Bena Dura was a mercenary. He killed others for a living. He hated his boss and the hours were less than ideal. He once tried to organize his mates into a kind of union, to collectively bargain for better rates and a decent health plan. That ended when someone tipped off human resources and he had to deny ever thinking anything of the sort. Job security was an issue of growing concern. Traditional forms of kinetic war making were going out of fashion in most places. Slow acting, hard to get your head around, economic stuff was the order of the day. Trade embargoes, subsidies and so on. There was always Africa, which he dipped into when cash was scarce. He tried to avoid the continent, a kind of hipster impulse to shy away from plying his trade in a place generally considered mainstream in merk circles. Besides, certain forms of oppressive colonialism were simply too unromantic when divorced from the wider context of empire. A privateer in his majesty’s service was equal parts rogue and knight.

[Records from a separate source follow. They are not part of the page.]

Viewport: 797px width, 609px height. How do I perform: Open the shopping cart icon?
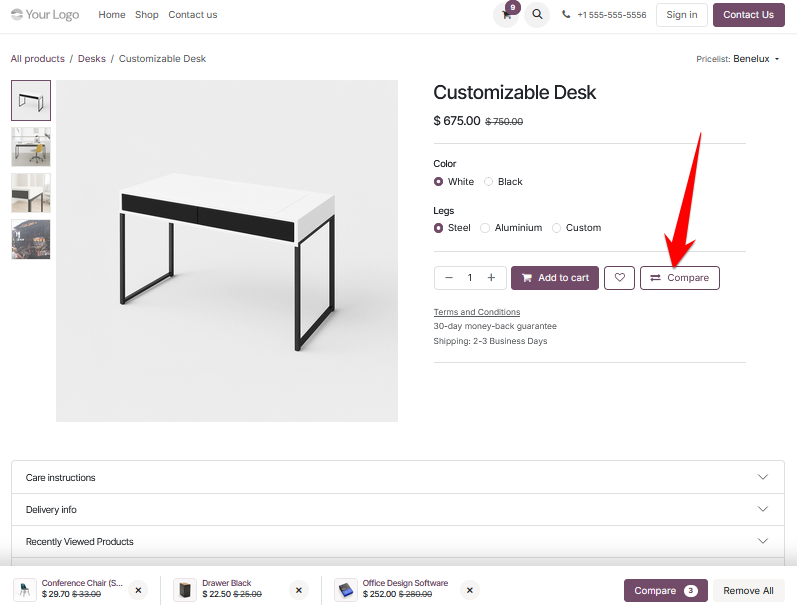coord(506,15)
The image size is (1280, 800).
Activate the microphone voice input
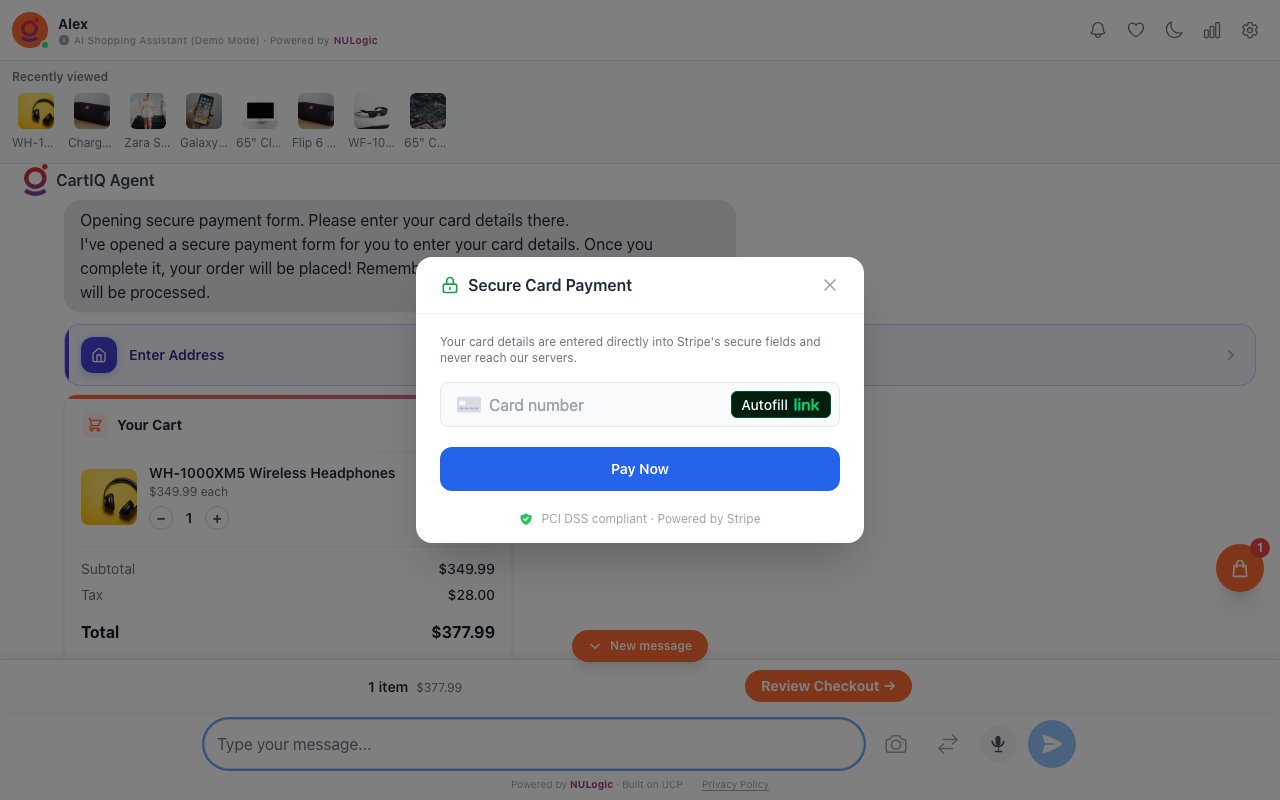(997, 744)
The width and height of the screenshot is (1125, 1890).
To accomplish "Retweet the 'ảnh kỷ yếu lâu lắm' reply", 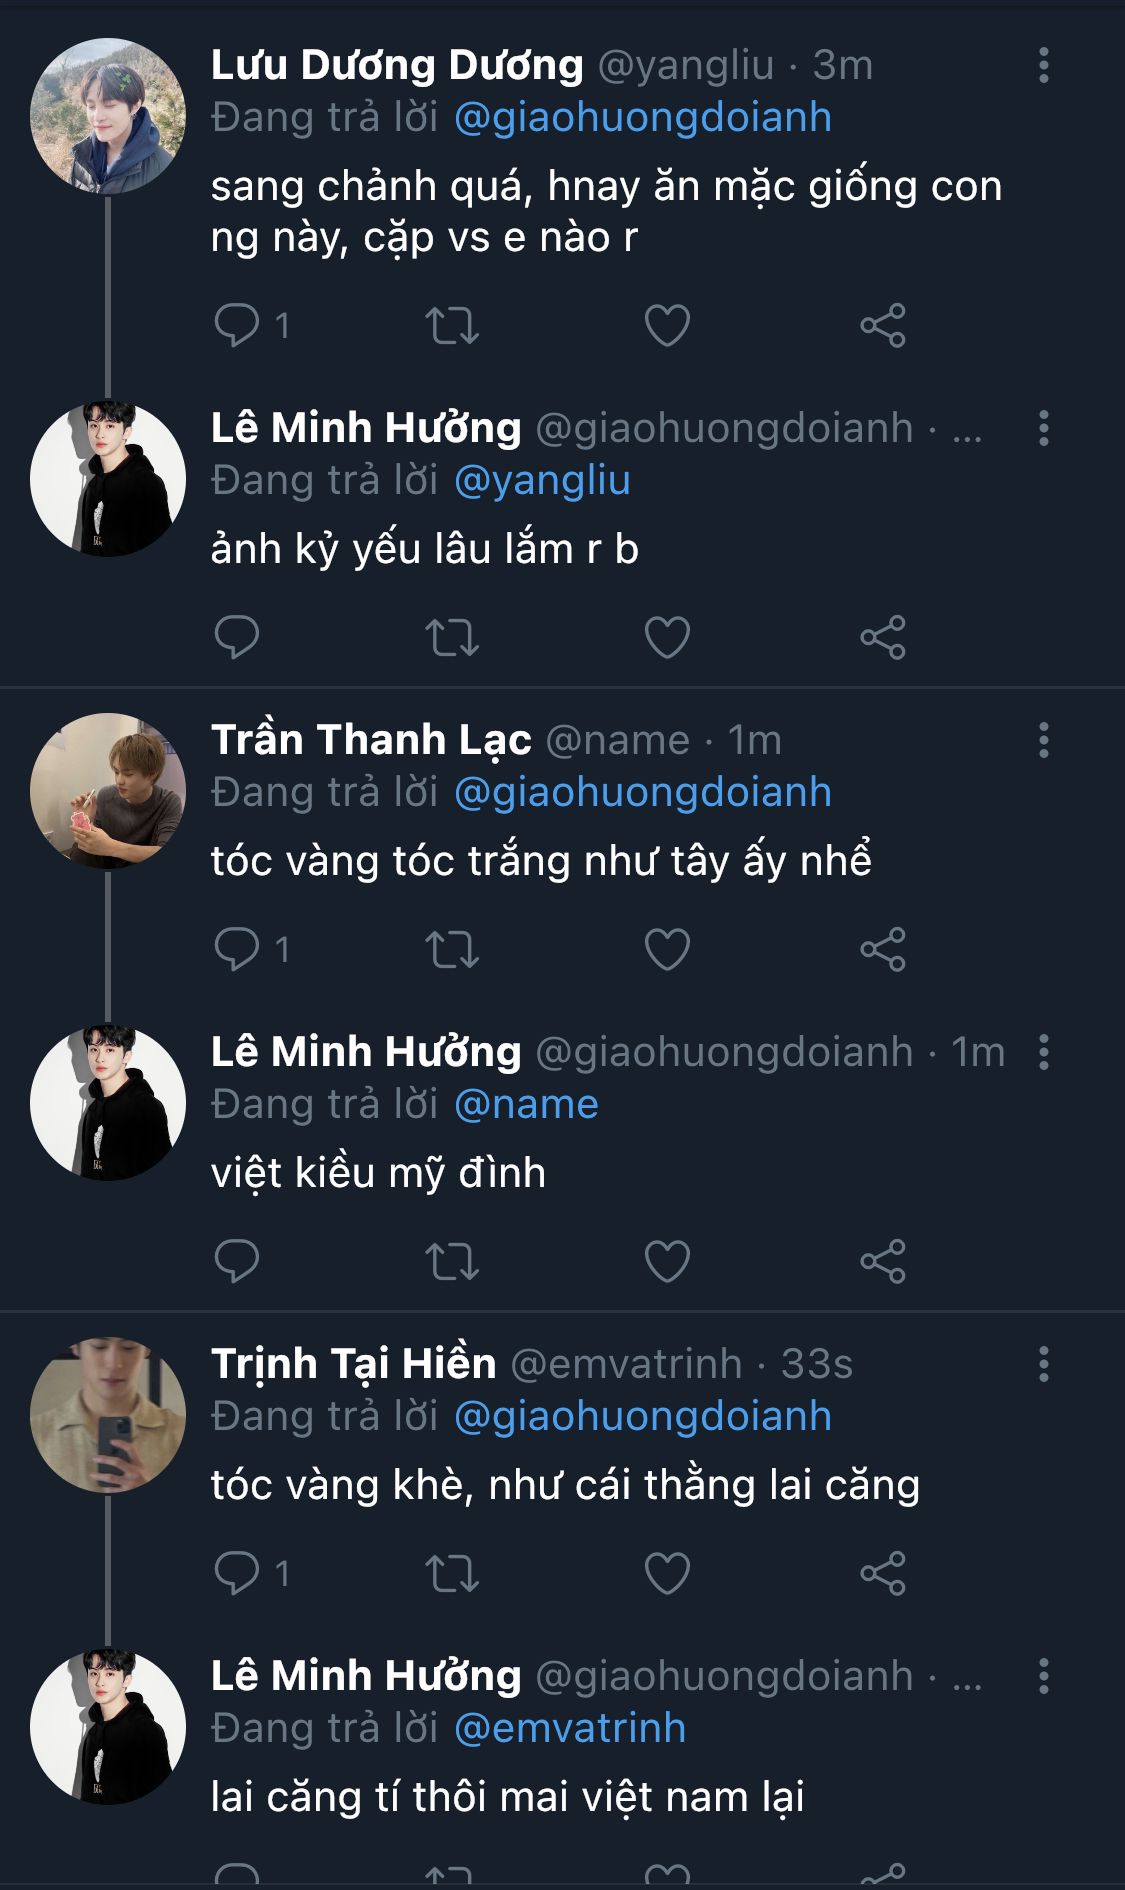I will click(452, 638).
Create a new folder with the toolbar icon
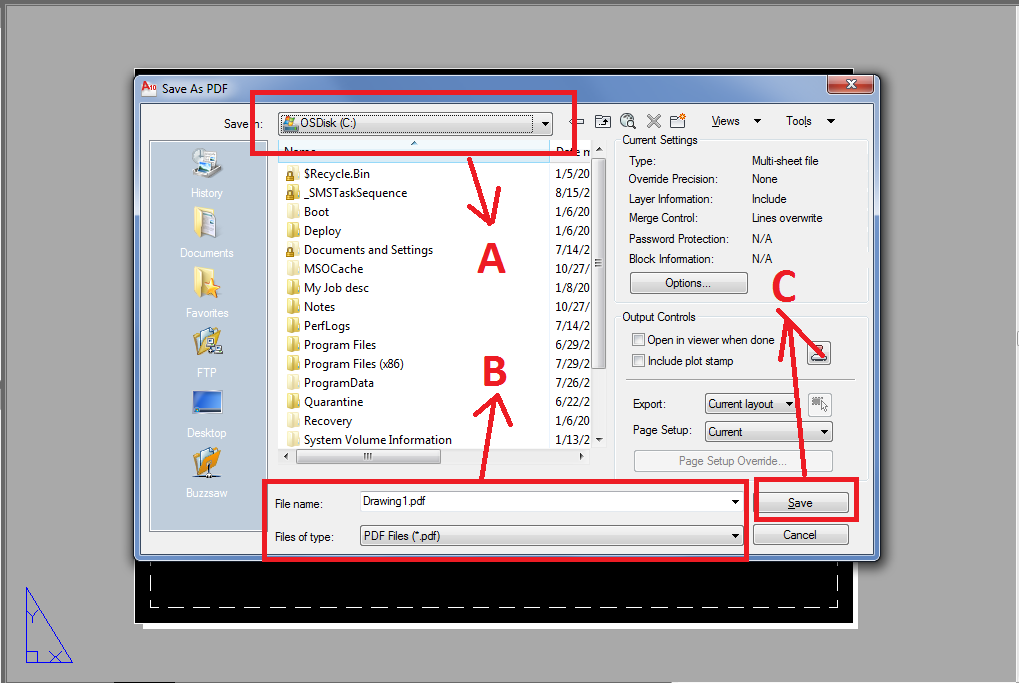This screenshot has width=1019, height=684. click(x=678, y=120)

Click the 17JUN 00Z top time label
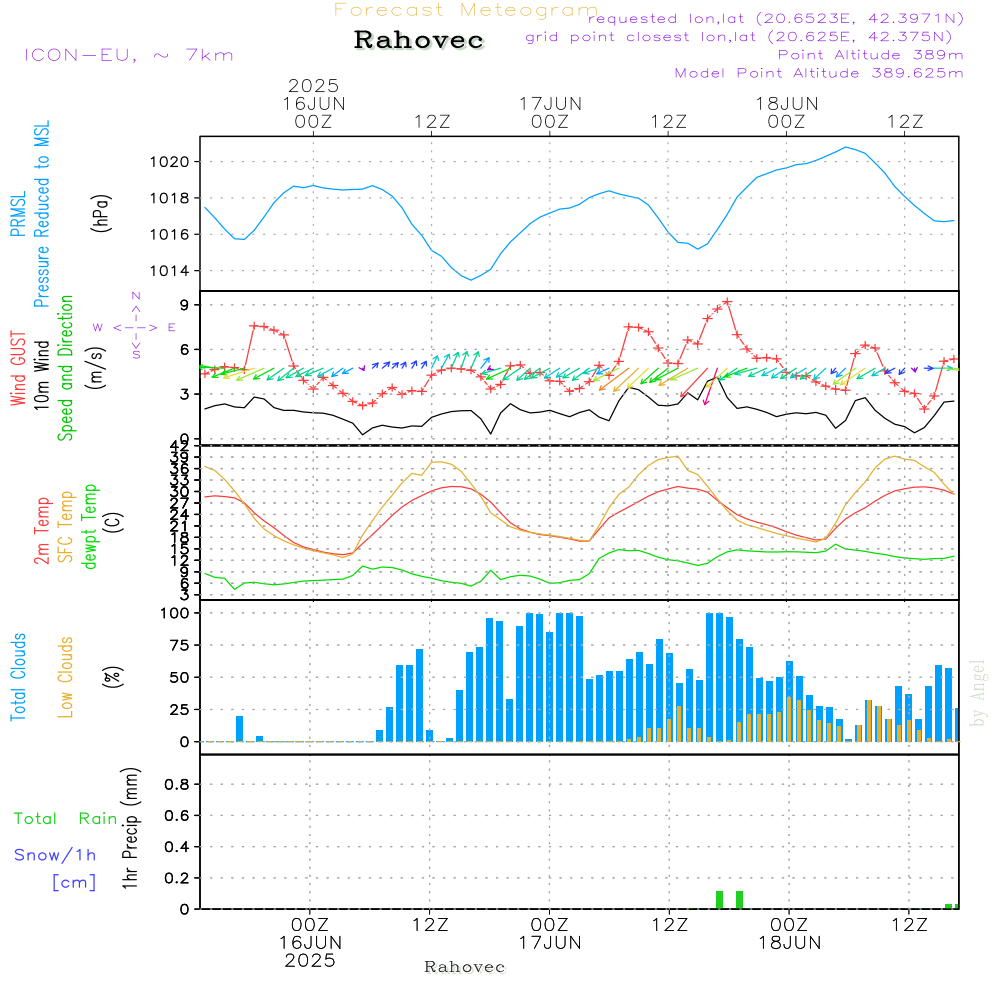(549, 112)
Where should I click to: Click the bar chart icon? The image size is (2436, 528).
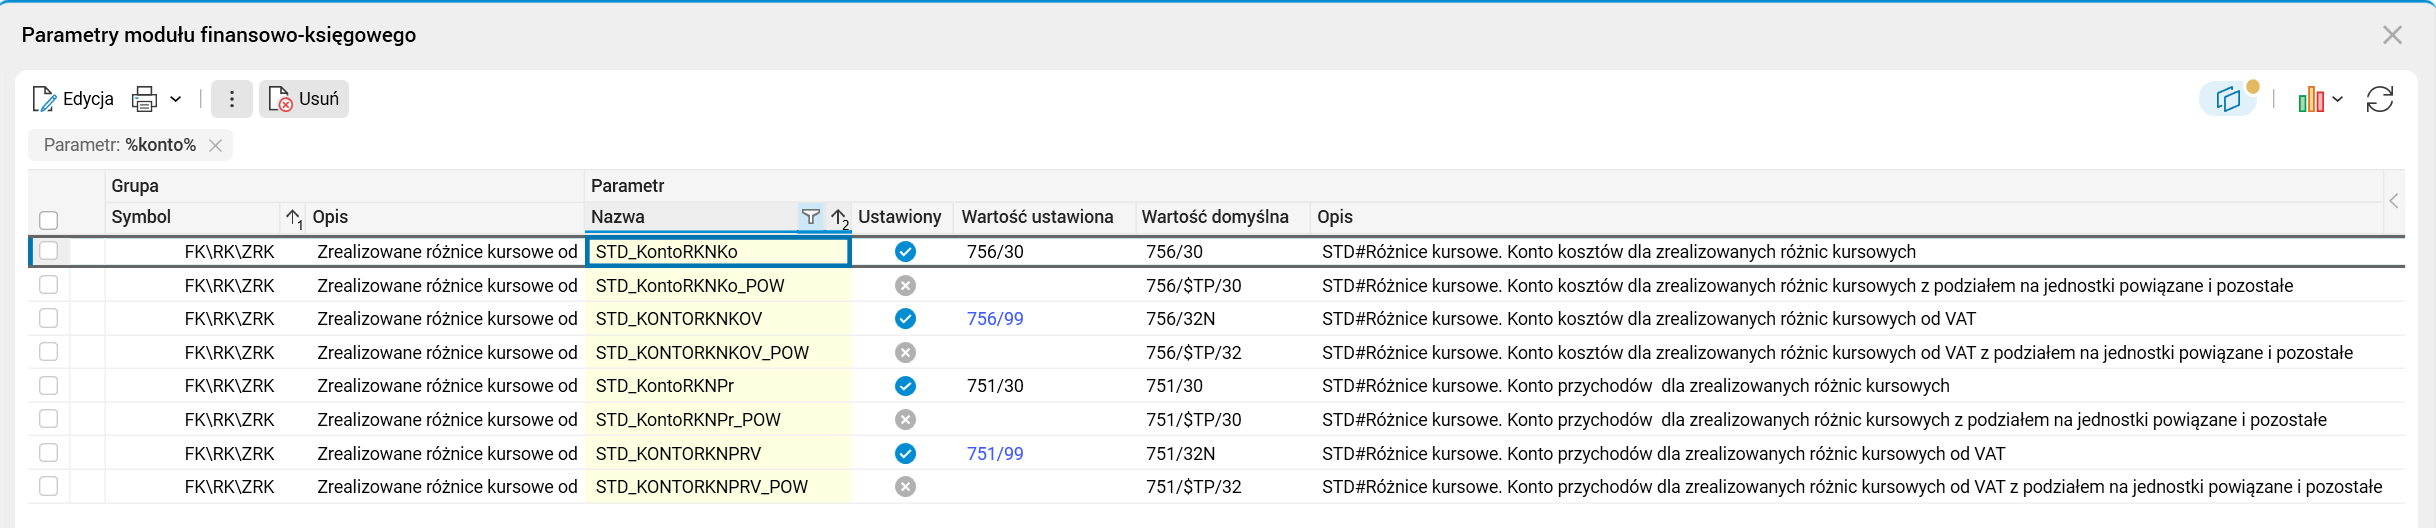coord(2310,99)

A ragamuffin hired gun on the odd coup errand was, well, just not infused with the sort of grandeur he had imagined fighting life would entail. There were days he hardly even felt like getting up in the morning, but he knew he had to keep up appearances. There was always the issue of references. Burn bridges and your next gig could be security at some tin pot birthday party. He dreaded the prospect, because he hated kids and he definitely hated balloon animals.